The tax drives a wedge between what buyers pay and what sellers receive. Buyers might now pay $12 while sellers keep only $9 — the $3 difference goes to the government. Because buyers face a higher price and sellers receive a lower one, both want to trade less. The quantity falls from 100 to, say, 80 units.

Those 20 units that no longer trade are the heart of the story. For each of them, a buyer valued the good above what it cost a seller to produce — the trade would have created surplus. The tax made the trade unattractive to the parties even though it was beneficial overall. The combined surplus those 20 trades would have generated is the deadweight loss, and on the graph it's the triangle between the supply and demand curves, spanning from the new lower quantity (80) to the old equilibrium quantity (100).

What the Triangle Does and Doesn't Include

This is where careful reading pays off. A tax does three things to surplus, and only one of them is deadweight loss:

  • Tax revenue — the rectangle: tax per unit ($3) × units still traded (80) = $240. This is surplus transferred from buyers and sellers to the government. Not a loss; the government has it.
  • Reduced surplus on units still traded — buyers pay more, sellers get less. Most of this is also a transfer into that revenue rectangle.
  • Deadweight loss — the triangle: surplus from the 20 units that no longer trade at all. This is the only piece that is genuinely destroyed.

The single most common mistake is calling the whole loss of consumer surplus "deadweight loss." Most of what consumers lose is handed to the government as revenue — a transfer. Deadweight loss is strictly the triangle of trades that disappeared.

Computing the Area

The deadweight-loss triangle is, like the surplus triangles, just ½ × base × height.

Using the tax example: the base is the tax wedge — the vertical gap between what buyers pay and sellers receive, which is the $3 tax. The height is the drop in quantity, 100 − 80 = 20 units. (Whether you call one the base and the other the height doesn't matter for the area.)
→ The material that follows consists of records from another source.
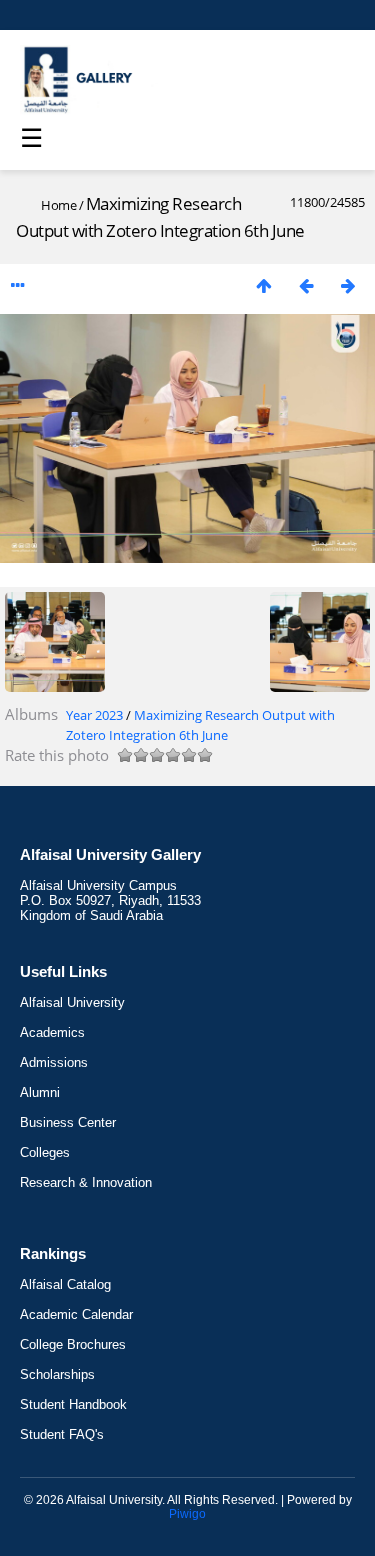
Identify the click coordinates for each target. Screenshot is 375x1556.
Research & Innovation (86, 1182)
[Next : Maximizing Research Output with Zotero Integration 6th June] (348, 285)
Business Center (68, 1122)
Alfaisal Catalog (65, 1284)
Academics (52, 1032)
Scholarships (57, 1374)
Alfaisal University (72, 1002)
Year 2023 (94, 715)
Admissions (54, 1062)
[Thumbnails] (264, 285)
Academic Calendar (76, 1314)
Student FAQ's (62, 1434)
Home (58, 205)
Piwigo (187, 1514)
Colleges (45, 1152)
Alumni (40, 1092)
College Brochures (73, 1344)
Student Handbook (73, 1404)
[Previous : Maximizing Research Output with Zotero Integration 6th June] (306, 285)
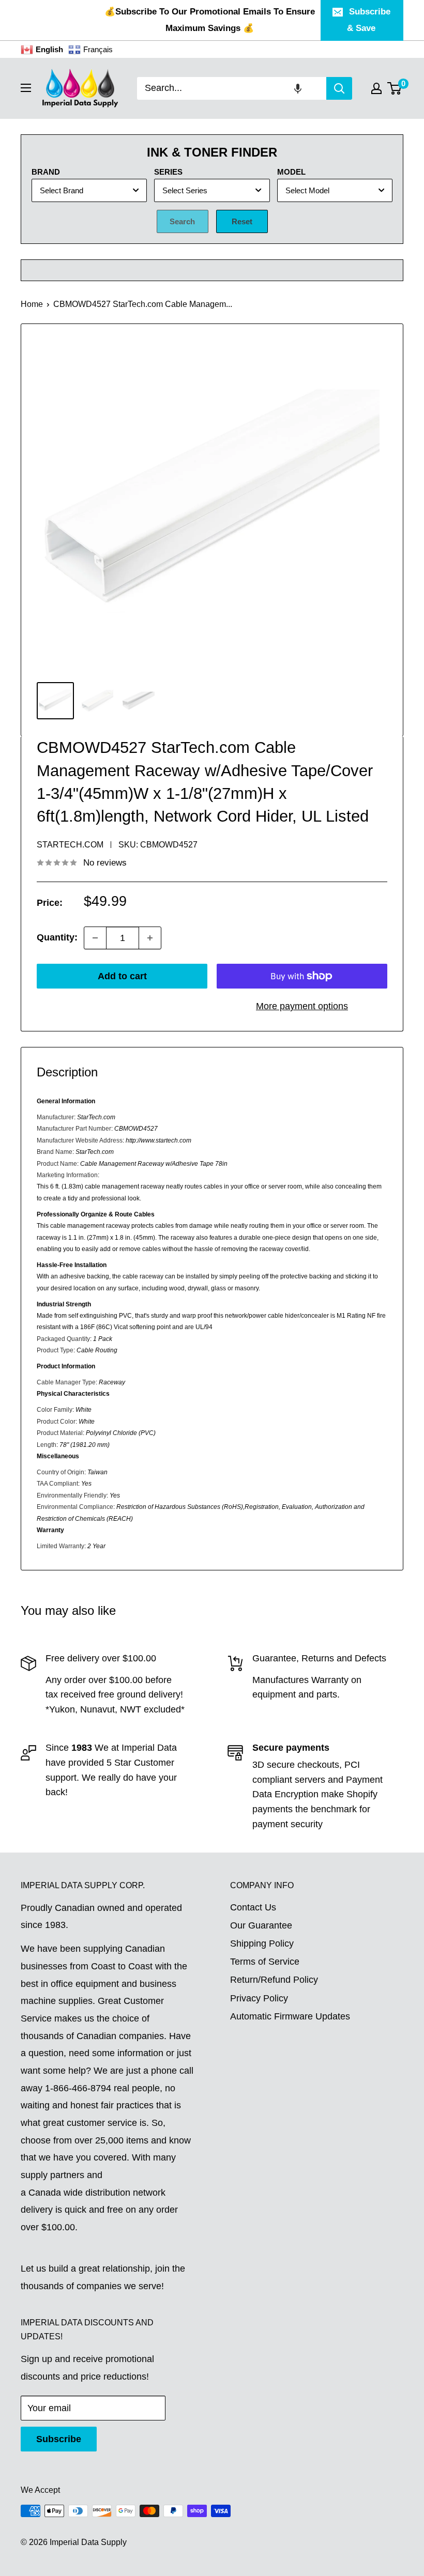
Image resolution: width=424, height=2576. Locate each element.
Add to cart (122, 976)
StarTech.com (70, 844)
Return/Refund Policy (274, 1980)
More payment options (302, 1006)
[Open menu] (26, 88)
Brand (46, 171)
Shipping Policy (262, 1943)
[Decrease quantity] (95, 938)
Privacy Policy (259, 1998)
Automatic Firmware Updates (290, 2016)
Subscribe (58, 2439)
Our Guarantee (261, 1925)
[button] (298, 88)
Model (291, 171)
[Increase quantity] (150, 938)
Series (168, 171)
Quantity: (57, 937)
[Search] (339, 88)
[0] (394, 88)
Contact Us (253, 1907)
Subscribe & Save (368, 20)
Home (32, 304)
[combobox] (231, 88)
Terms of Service (264, 1961)
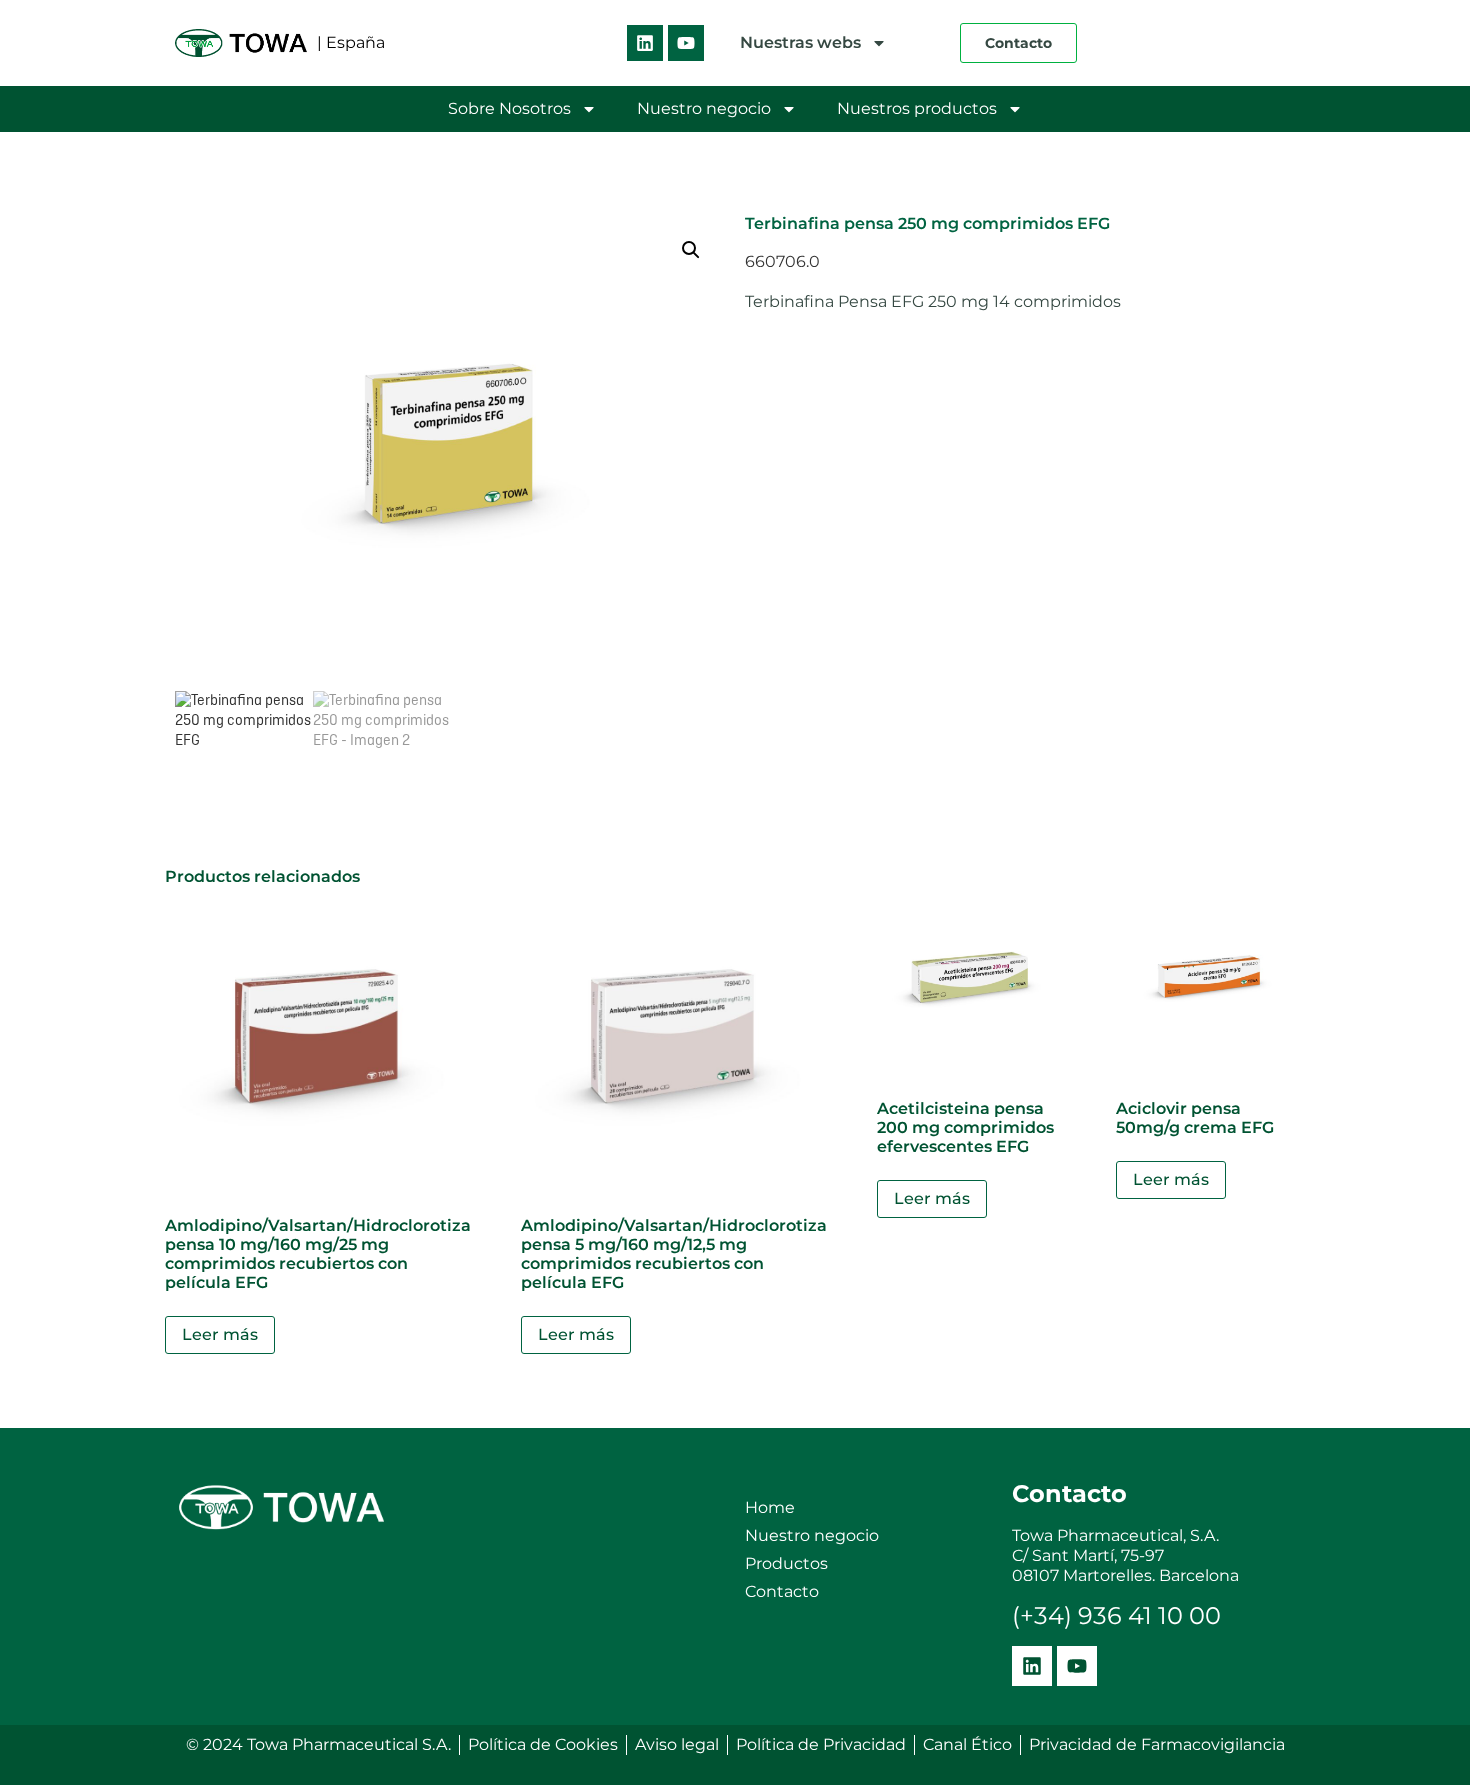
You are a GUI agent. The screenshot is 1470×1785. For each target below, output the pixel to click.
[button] (691, 250)
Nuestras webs (800, 42)
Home (770, 1507)
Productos (786, 1563)
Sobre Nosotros (509, 108)
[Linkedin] (645, 43)
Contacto (782, 1591)
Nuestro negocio (704, 108)
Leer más (220, 1334)
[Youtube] (686, 43)
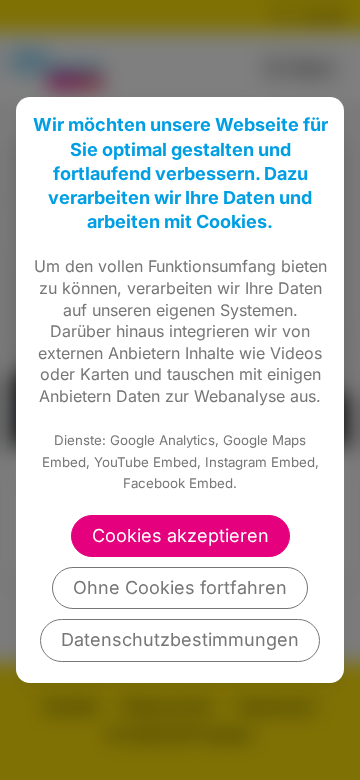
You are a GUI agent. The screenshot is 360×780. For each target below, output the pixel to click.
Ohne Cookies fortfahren (180, 587)
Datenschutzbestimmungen (180, 639)
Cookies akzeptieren (180, 535)
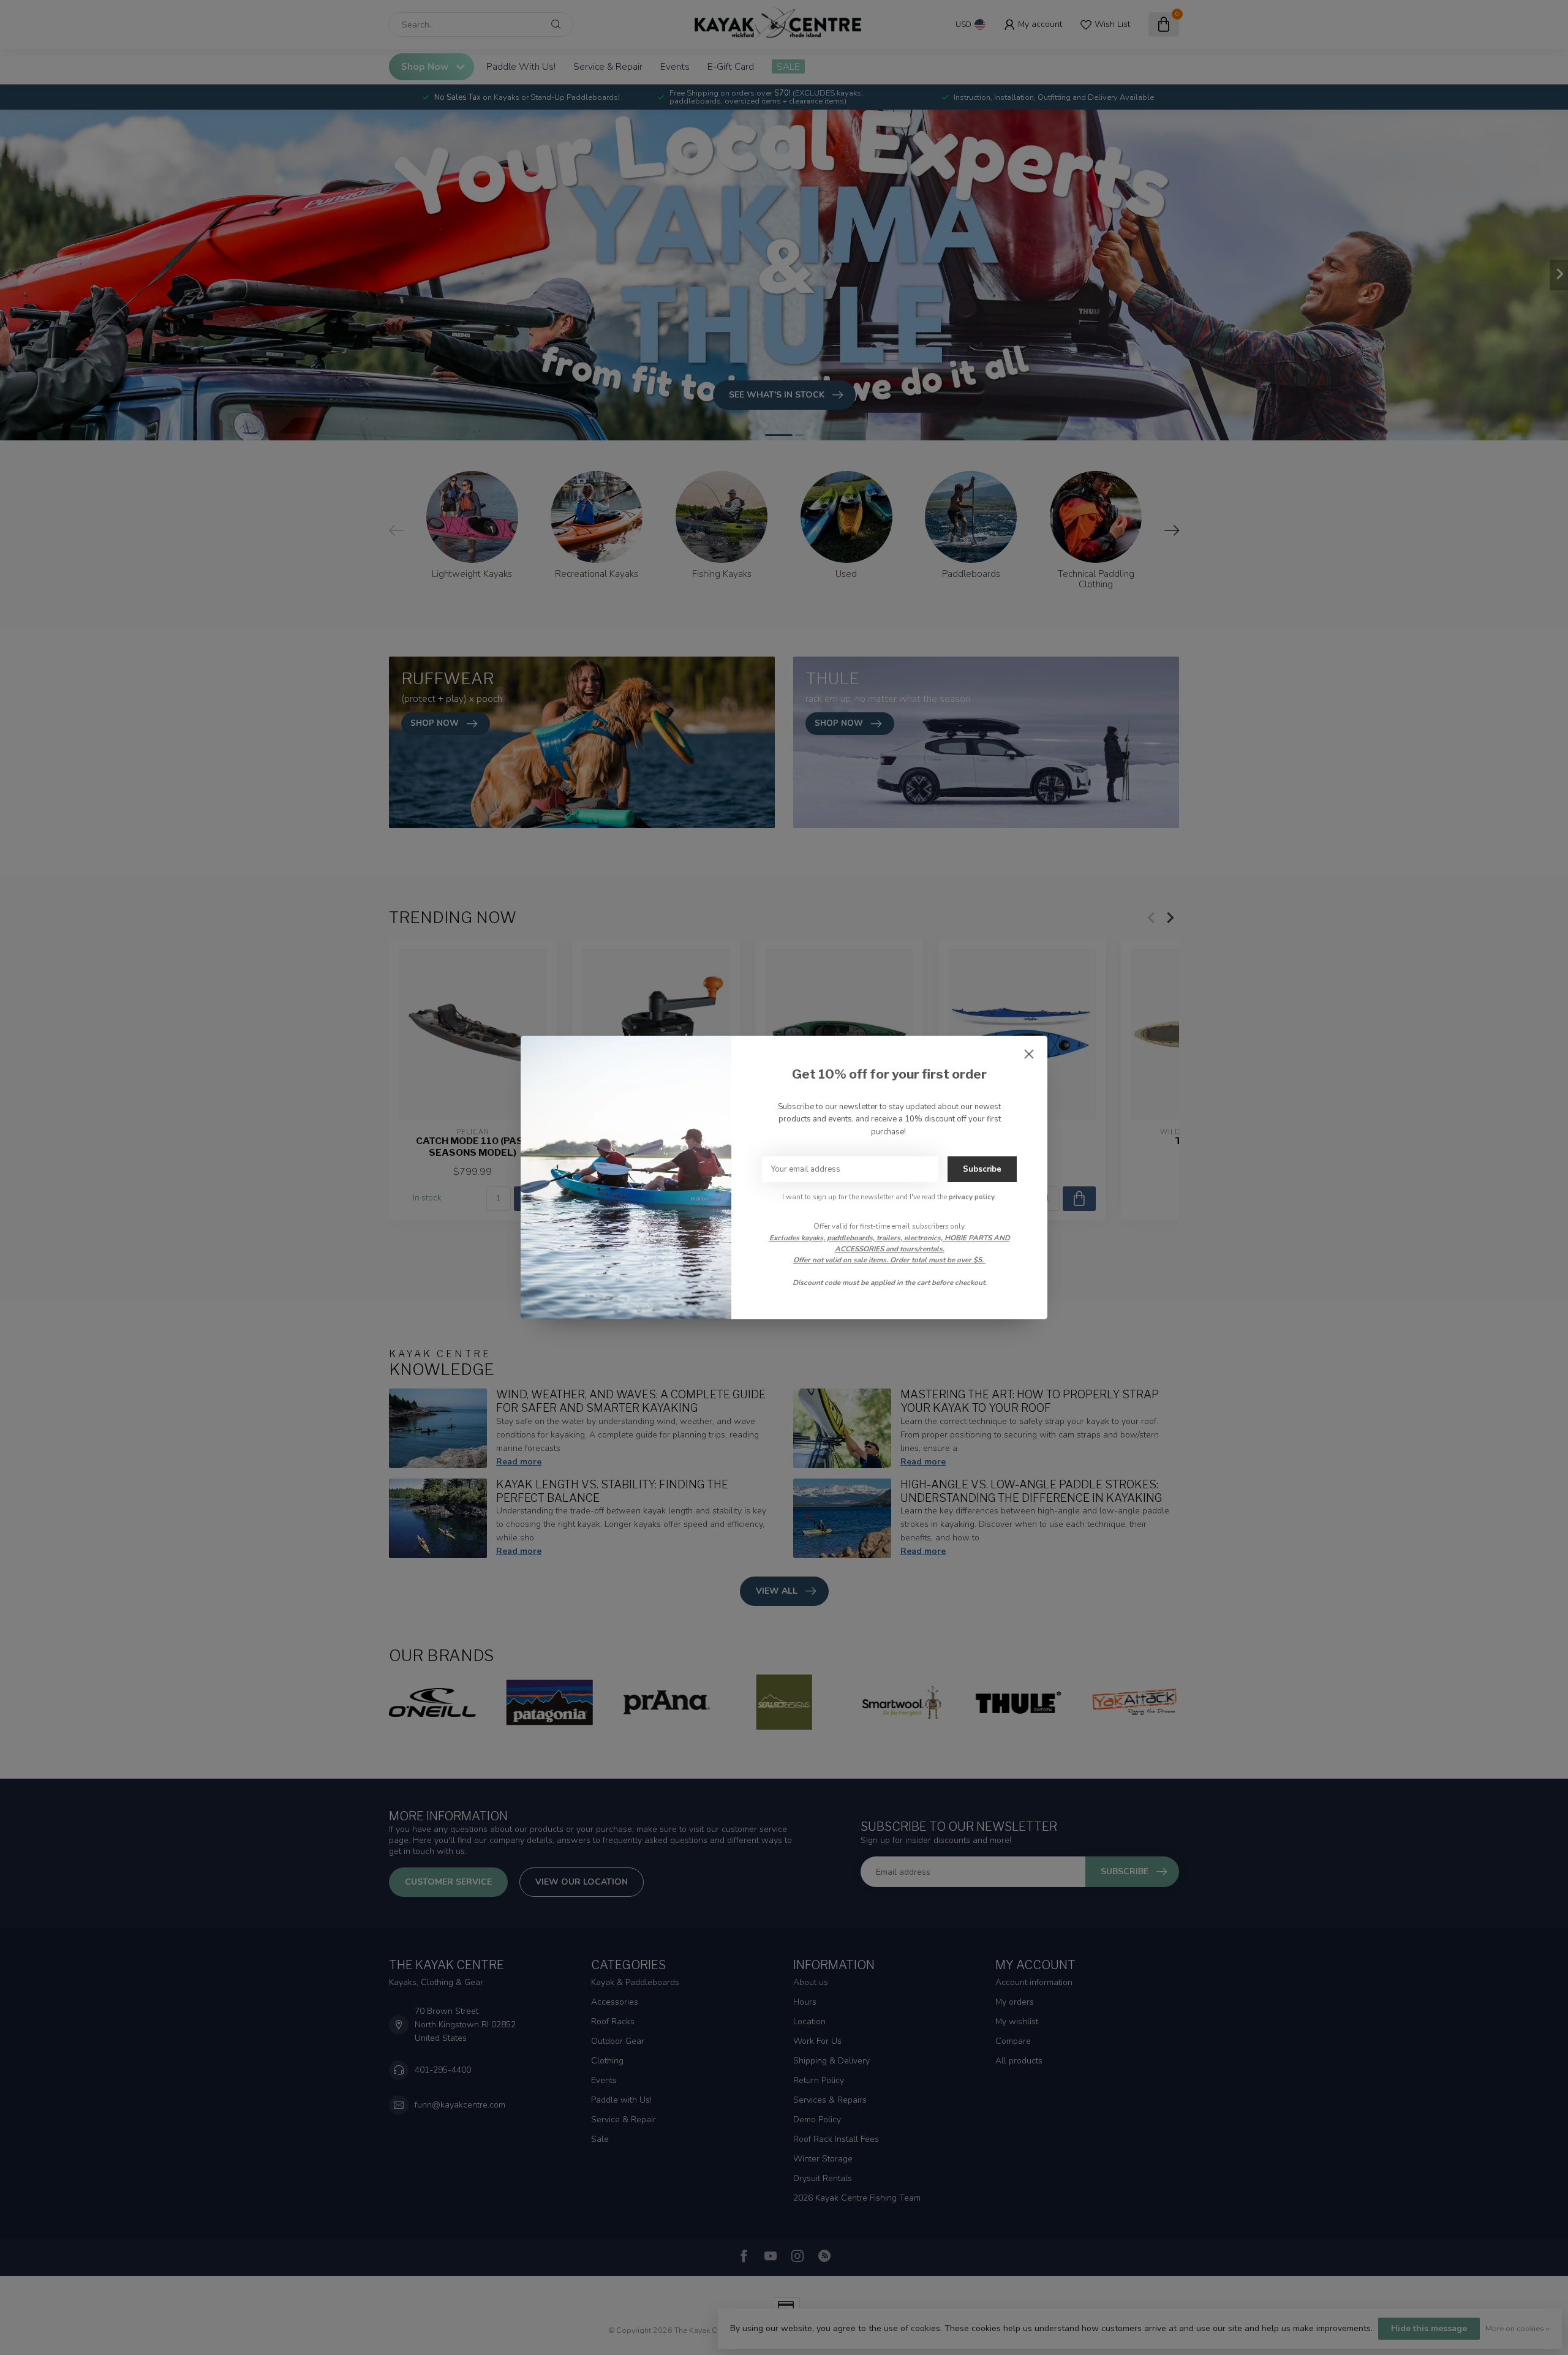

Deadweight loss = ½ × $3 × 20 = $30

So the $3 tax raised $240 in revenue but destroyed $30 of surplus along the way. That $30 trade-off is exactly what economists weigh when judging a tax. The size of the triangle depends on elasticity: the more elastic supply and demand are, the more quantity falls for a given tax, and the bigger the deadweight loss. A tax on a very inelastic good — one buyers can't easily cut back on — produces a small triangle, which is one reason such goods are common tax targets.

Taxes Aren't the Only Cause

Anything that moves a market off its efficient quantity creates a deadweight loss:

  • Price ceilings and floors — a binding rent control or minimum wage pushes quantity below equilibrium and opens a triangle.
  • Monopoly — a monopolist restricts output to raise price, leaving beneficial trades unmade; that lost surplus is the monopoly deadweight loss.
  • Externalities — when a market over- or under-produces because a cost or benefit isn't priced, the gap from the efficient quantity is again a deadweight loss.

In each case the diagnosis is identical: find the efficient quantity, find the actual quantity, and the surplus from the trades in between is the loss. Total surplus and its triangles are the foundation here — the explainer on consumer and producer surplus sets up the graph this one builds on.

Conclusion

So, what is deadweight loss? It's the surplus destroyed when a market trades less than the efficient quantity — the combined value of mutually beneficial trades that never happen. It is not a transfer; tax revenue and shifted surplus go to someone, but the deadweight-loss triangle goes to no one. Find it by spotting the gap between the efficient and actual quantities, and measure it with ½ × base × height.